Gift-giving and exchange are central to Auðun's Tale. Members of Old Norse society exchanged gifts with each other as a means for establishing and cementing social bonds. A gift normally carried with it an obligation to give a gift in return. Auðun's Tale explores the implications of gift exchange between social peers of similar standing, between lower and higher standing (such as Auðun and King Haraldr and King Sweyn), and between humans and God (Auðun going on pilgrimage to Rome). Edward G. Fichtner sees the story representing Auðun's coming of age "by his learning how to participate in the exchange of gifts in his culture"
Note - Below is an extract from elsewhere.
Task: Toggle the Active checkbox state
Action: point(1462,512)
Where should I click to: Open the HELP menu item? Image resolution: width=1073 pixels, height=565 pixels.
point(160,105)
==Editions and translations==

===Flateyjarbók version===

- Flateyjarbók: en samling af norske konge-sagaer med indskudte mindre fortællinger om begivenheder i og udenfor Norge samt annaler, 3 vols, ed. Guðbrandur Vigfússon and C.R. Unger (Christiania [Oslo], 1860–1868). Audun’s Story at 3:411–415. https://books.google.com/books?id=qWgJAAAAQAAJ&
- William Ian Miller, Audun and the Polar Bear Luck, Law, and Largesse in a Medieval Tale of Risky Business, Medieval Law and its Practice, 1 (Leiden: Brill, 2014). Translation into English pp. 7–12.
- Hermann Pálsson, Hrafnkel’s Saga and other Stories (Harmondsworth, 1971). Translation into English pp. 121–128.
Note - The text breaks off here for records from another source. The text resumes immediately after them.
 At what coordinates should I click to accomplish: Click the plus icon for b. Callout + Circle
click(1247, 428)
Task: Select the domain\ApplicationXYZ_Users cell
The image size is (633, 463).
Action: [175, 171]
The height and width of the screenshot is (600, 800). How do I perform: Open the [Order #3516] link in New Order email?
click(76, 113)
===Morkinskinna version===

- Morkinskinna: The Earliest Icelandic Chronicle of the Norwegian Kings (1030–1157), trans. by Theodore M. Andersson and Kari Ellen Gade, Islandica 51 (Ithaca, NY, 2000). Translation into English pp. 211–215 (M ch. 36).
- Vestfirðinga sögur, ed. Björn K. Þórólfsson and Guðni Jónsson, Íslenzk fornrit, 6 (Reykjavík, 1943). Includes Morkinskinna version of Auðunar þáttr.
- Auðunar þáttr vestfirzka from heimskringla.no
- Auðunar þáttur vestfirska from snerpa.is
- Arnold R. Taylor, “Auðunn and the Bear,” Saga-Book of the Viking Society 13 (1946–53), 81–87.
- Gwyn Jones, Eirik the Red and other Icelandic Sagas (Oxford, 1961). Translation into English pp. 163–170.
- 'The Story of Audunn and the Bear', trans. by G. Turville-Petre, in Seven Icelandic Short Stories, ed. by Ásgeir Pétursson and Steingrímur J. Þorsteinsson (Reykjavík: Ministry of Education, 1960), at https://www.gutenberg.org/ebooks/5603. From Morkinskinna 'except in a few cases where reference has been made' to Hulda and Flateyjarbók.

===Hulda version===

- Fornmanna Sögur, ed. Sveinbjörn Egilsson, et al., 12 vols (Copenhagen, 1825–1837). The Hulda ms. version of Audun’s Story, 6:297–307.